start PASSAGE
Studio album by Venetian Snares
- Released: March 14, 2005
- Recorded: 2004
- Genres: Breakcore; drill 'n' bass; IDM; classical;
- Length: 46:46
- Label: Planet Mu
- Producer: Aaron Funk

Venetian Snares chronology
| Winnipeg Is a Frozen Shithole (2005) | Rossz csillag alatt született (2005) | Meathole (2005) |

= Rossz Csillag Alatt Született =

Rossz csillag alatt született (/hu/) is the twelfth studio album by Canadian electronic music producer Venetian Snares, released on the Planet Mu label in 2005. Inspired by a visit to Hungary, the album title and all of the track names are in Hungarian; Rossz csillag alatt született translates to "Born Under The Wrong Star", or figuratively, "Cursed From Birth". The album consists of classical strings and brass combined with breakbeats.

==Overview==
The concept of the album came when Aaron Funk imagined himself as a pigeon on Budapest's Királyi Palota (Royal Palace). Its third track, "Öngyilkos vasárnap" is a cover of the song "Szomorú vasárnap" ("Gloomy Sunday") by Hungarian composer Rezső Seress, which has been referred to as the Hungarian suicide song. According to urban legend, Seress's song has inspired the suicide of multiple people, including his fiancée. The song was reportedly banned in Hungary. It has also been covered by many artists. Billie Holiday's vocals are sampled in this track.

The album also samples various pieces of classical music:
- The first movement of Béla Bartók's fourth string quartet, in track two.
- The second of Igor Stravinsky's Three Pieces for Solo Clarinet, in track five.
- The first movement of Gustav Mahler's 3rd Symphony (trombone solo), in track five.
- Measures 121-128 (14), 134 (15) and 144 (16) of Bartók's first string quartet (third movement), in track five.
- Niccolò Paganini's 7th Caprice in A minor, in track five.
- The beginning of the solo part of Franz Waxman's Carmen Fantasie in track five.
- The first and third measure of the fourth movement of Bartók's sixth string quartet, in track six.
- Sir Edward Elgar's "Cello Concerto in E Minor, Op. 85", in track eight.
- The second movement of Sergei Prokofiev's Quintet in G Minor in track eight.
- The Siciliana of Fantasia No. 9 from Georg Philipp Telemann's Twelve Fantasias, in track ten.

While there were no official music videos released with the album, artist David O'Reilly produced an unofficial computer generated video for "Szamár madár", and Mason Shefa produced a film featuring "Szerencsétlen".
end PASSAGE
__WRITTEN REQUEST A__
From the records, quote the part that opens with the line containing "Astra WordPress Theme (518, 1227)" and closes with the line containing "Skip to content (53, 12)", reproducing each line verbatim.
The records have no connection to the album passage.
start GIVEN RECORDS
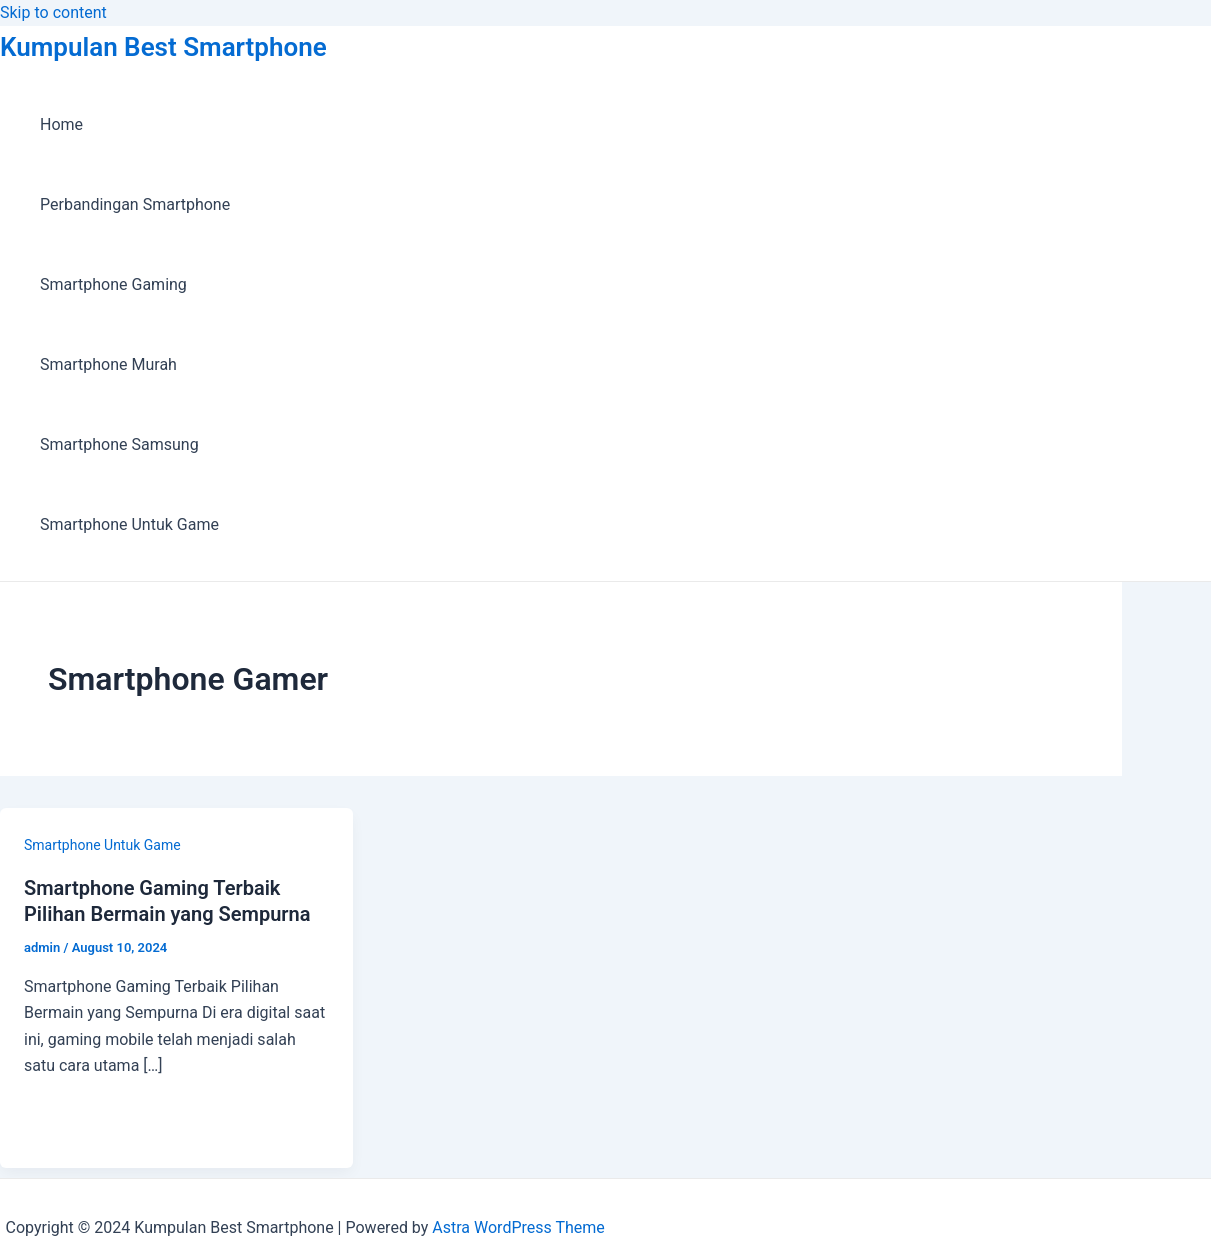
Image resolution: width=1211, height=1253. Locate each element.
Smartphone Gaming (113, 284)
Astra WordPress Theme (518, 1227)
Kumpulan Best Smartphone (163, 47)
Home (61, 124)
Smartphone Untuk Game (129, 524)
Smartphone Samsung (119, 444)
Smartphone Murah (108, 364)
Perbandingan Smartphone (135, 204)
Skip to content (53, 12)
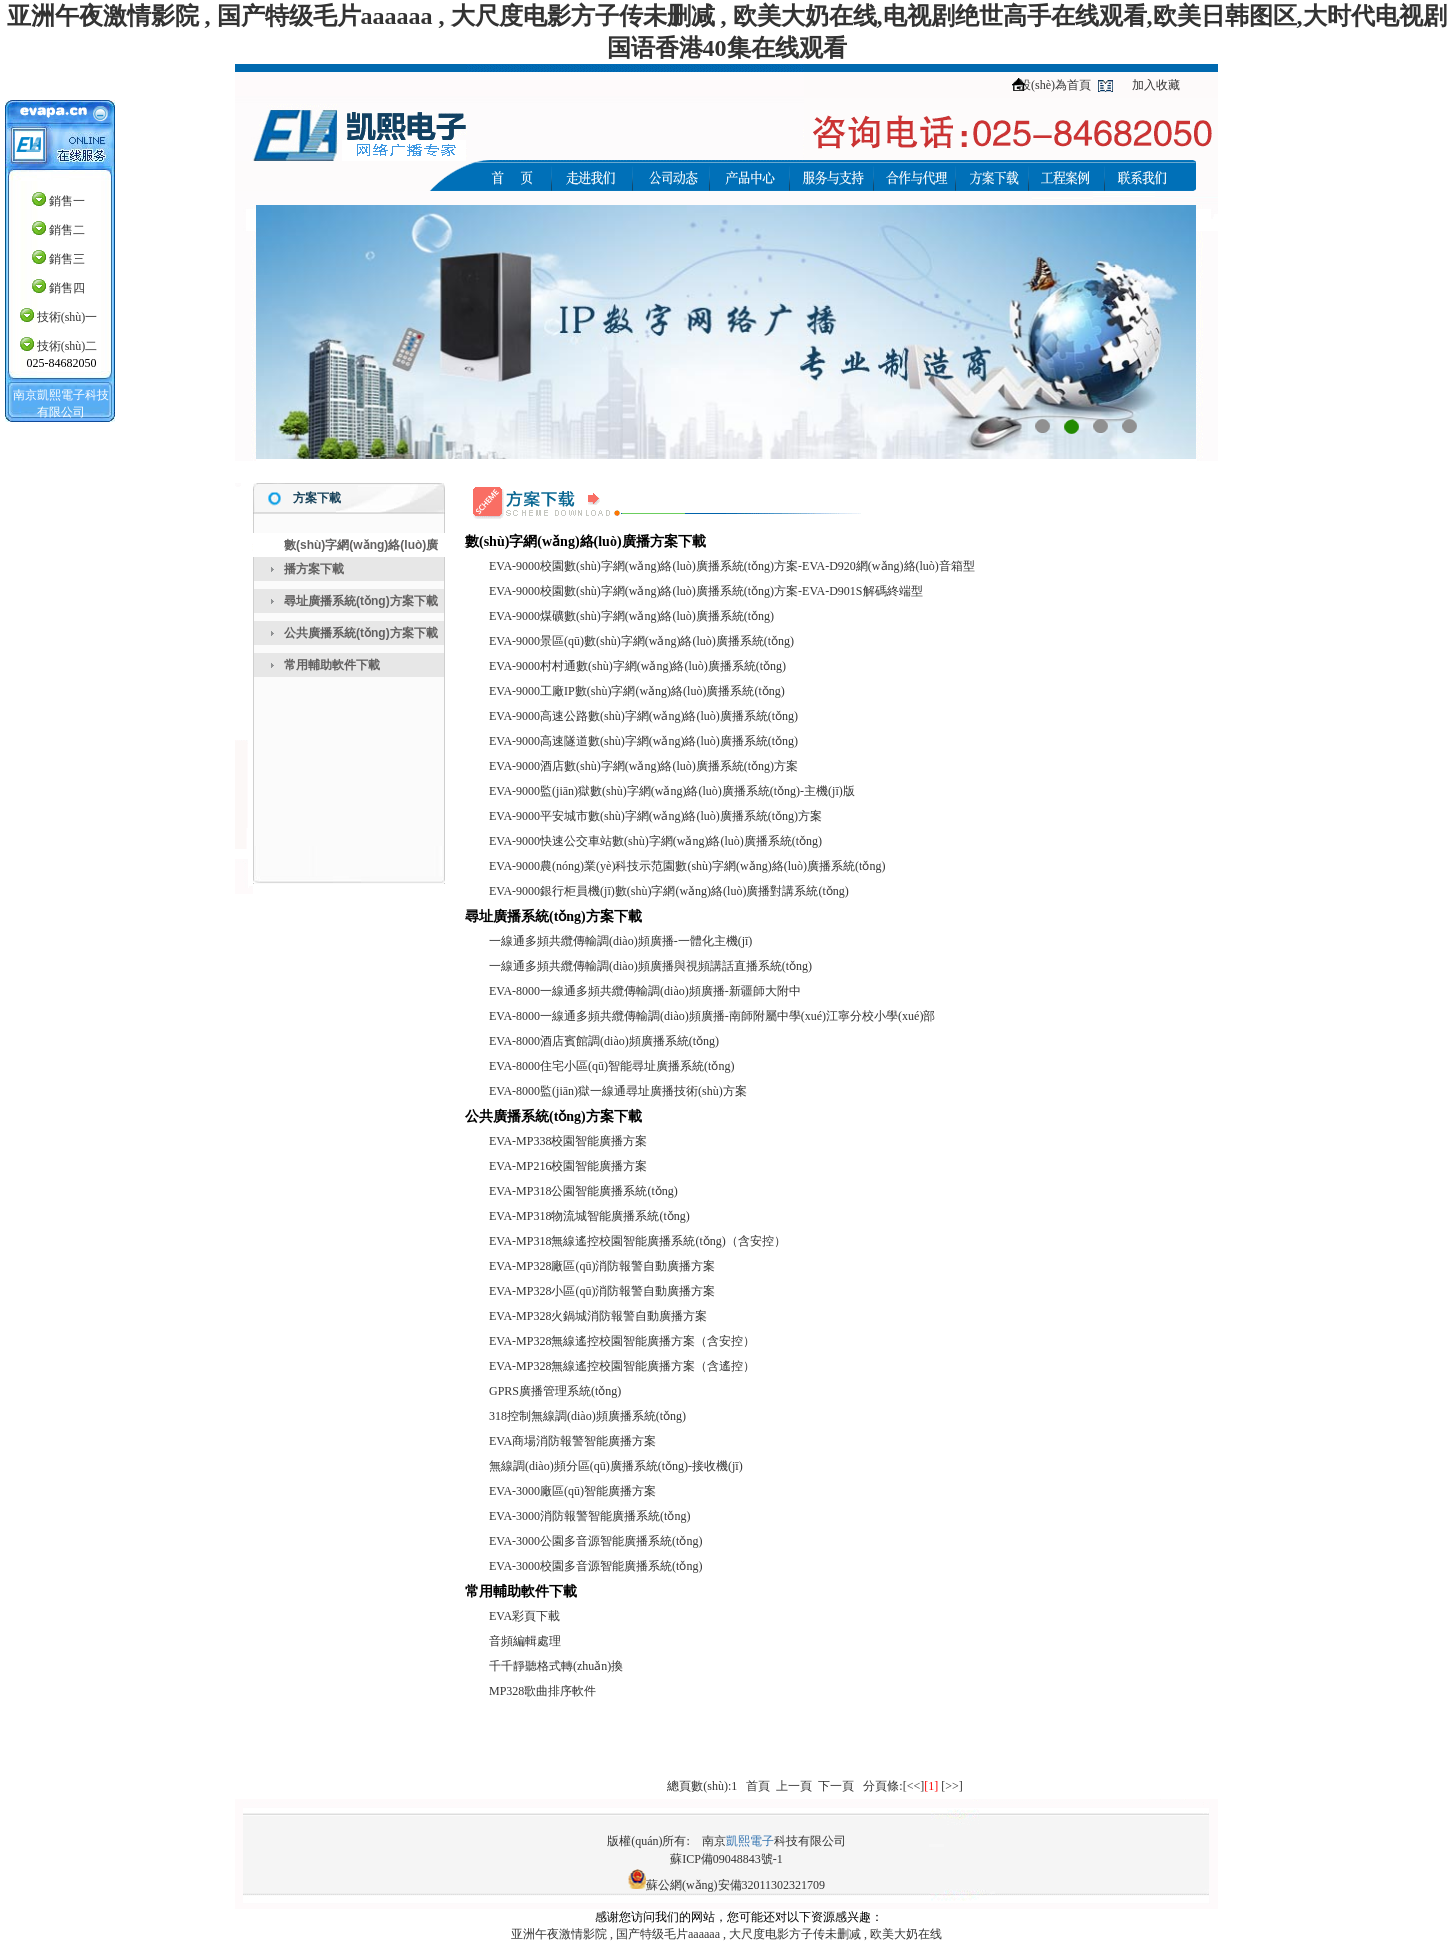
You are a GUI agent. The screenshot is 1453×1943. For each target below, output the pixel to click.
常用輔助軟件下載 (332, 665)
end GIVEN RECORDS
start GIVEN RECORDS
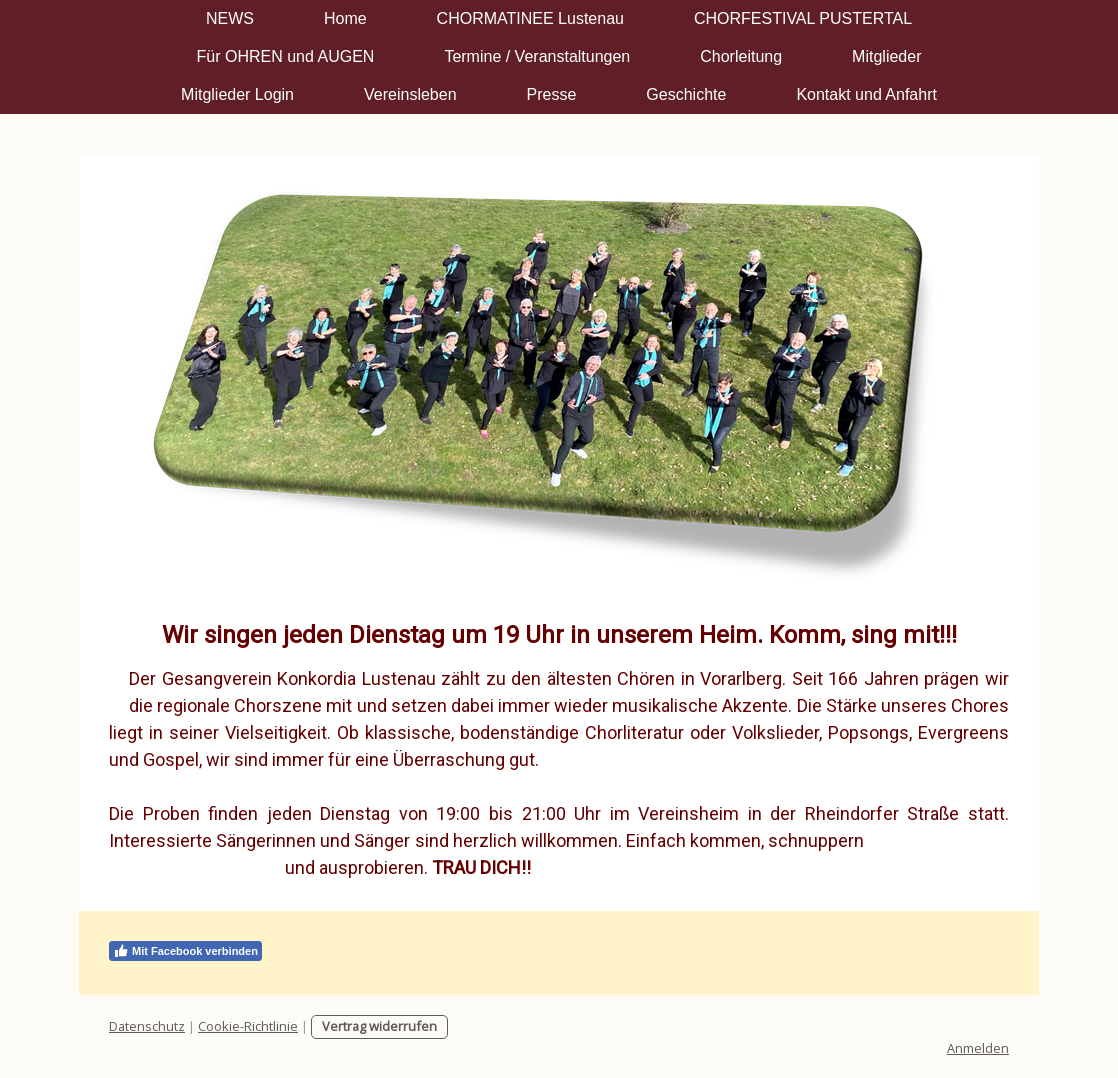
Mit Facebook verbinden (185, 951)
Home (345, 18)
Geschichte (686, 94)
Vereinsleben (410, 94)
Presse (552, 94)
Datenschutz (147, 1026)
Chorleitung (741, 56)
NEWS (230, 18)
end GIVEN RECORDS
__WRITTEN REQUEST B__
According to the album passage, whose vocals are sampled in the third track?

__SOLUTION A__
Astra WordPress Theme (518, 1227)
Kumpulan Best Smartphone (163, 47)
Home (61, 124)
Smartphone Untuk Game (129, 524)
Smartphone Samsung (119, 444)
Smartphone Murah (108, 364)
Perbandingan Smartphone (135, 204)
Skip to content (53, 12)

__SOLUTION B__
Billie Holiday's.